Además, debemos entender nuestras organizaciones bajo una lógica de eslabones (chain-link logic). El rendimiento de un sistema está limitado por su subunidad más débil. De nada sirve invertir recursos en fortalecer las áreas donde ya somos excelentes si no solucionamos el cuello de botella que frena todo el proceso. Si tenemos la habilidad de identificar y eliminar esos factores limitantes, el éxito se multiplica.
La entropía organizativa y el pensamiento crítico
Finalmente, Rumelt toca un punto que resuena profundamente en el ámbito de la consultoría y el asesoramiento estratégico: la entropía. Las estructuras humanas, si no se gestionan adecuadamente, tienden al desorden y a perder el foco. La inercia y los eventos inmediatos hacen que las empresas olviden sus propósitos más amplios. Parte fundamental del trabajo directivo es deshacer esa entropía, limpiando la maleza que crece en los procesos de toda organización.
Para lograrlo, no podemos dar por sentado que todo el conocimiento relevante ya está descubierto. Necesitamos cultivar nuestro propio pensamiento independiente y cuestionar nuestras ideas en lugar de gastar energías justificándolas. Plasmar nuestros juicios por escrito es una de las mejores formas de testear nuestra propia lógica.
Conclusión
Good Strategy Bad Strategy nos recuerda que el trabajo estratégico es, en esencia, la resolución de problemas de alto nivel. Es el arte de descubrir los factores críticos de una situación compleja y diseñar una respuesta cohesiva para superarlos. El verdadero valor no reside en los discursos vacíos ni en las hojas de cálculo desconectadas de la realidad, sino en atrevernos a mirar de frente nuestros mayores retos, renunciar a lo superfluo y articular acciones que transformen las dificultades en ventajas.

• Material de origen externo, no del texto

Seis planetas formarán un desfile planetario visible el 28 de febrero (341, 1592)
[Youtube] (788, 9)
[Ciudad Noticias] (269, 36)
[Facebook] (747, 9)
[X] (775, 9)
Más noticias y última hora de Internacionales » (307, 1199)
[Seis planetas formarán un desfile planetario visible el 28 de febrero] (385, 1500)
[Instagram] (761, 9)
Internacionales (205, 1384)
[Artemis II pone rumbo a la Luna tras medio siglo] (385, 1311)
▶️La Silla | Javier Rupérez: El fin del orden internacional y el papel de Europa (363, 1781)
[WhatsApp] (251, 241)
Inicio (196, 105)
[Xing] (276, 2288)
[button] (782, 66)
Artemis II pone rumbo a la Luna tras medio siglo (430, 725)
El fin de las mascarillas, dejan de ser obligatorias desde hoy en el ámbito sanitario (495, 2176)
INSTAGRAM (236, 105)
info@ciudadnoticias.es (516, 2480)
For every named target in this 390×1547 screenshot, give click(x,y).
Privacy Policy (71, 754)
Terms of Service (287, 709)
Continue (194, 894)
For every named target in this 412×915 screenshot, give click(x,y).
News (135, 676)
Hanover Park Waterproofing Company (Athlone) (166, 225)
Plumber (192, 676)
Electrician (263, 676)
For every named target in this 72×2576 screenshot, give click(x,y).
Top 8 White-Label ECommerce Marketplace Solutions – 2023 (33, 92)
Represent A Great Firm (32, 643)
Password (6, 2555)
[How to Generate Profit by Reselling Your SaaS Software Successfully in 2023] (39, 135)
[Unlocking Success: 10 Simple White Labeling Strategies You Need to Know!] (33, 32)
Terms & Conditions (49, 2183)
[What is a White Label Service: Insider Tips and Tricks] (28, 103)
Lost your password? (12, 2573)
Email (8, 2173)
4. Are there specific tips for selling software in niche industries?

¿Ha despertado este artículo vuestro interés por cuestionar cómo se hacen las cosas en vuestra empresa? Os animo encarecidamente a leer Good Strategy Bad Strategy para obtener todo este conocimiento directamente de la fuente y descubrir, de primera mano, la diferencia real que importa. Como anécdota os comentare anticipó el éxito de Nvidia unos cuantos años antes del boom de la empresa y de que esté en boca de todos.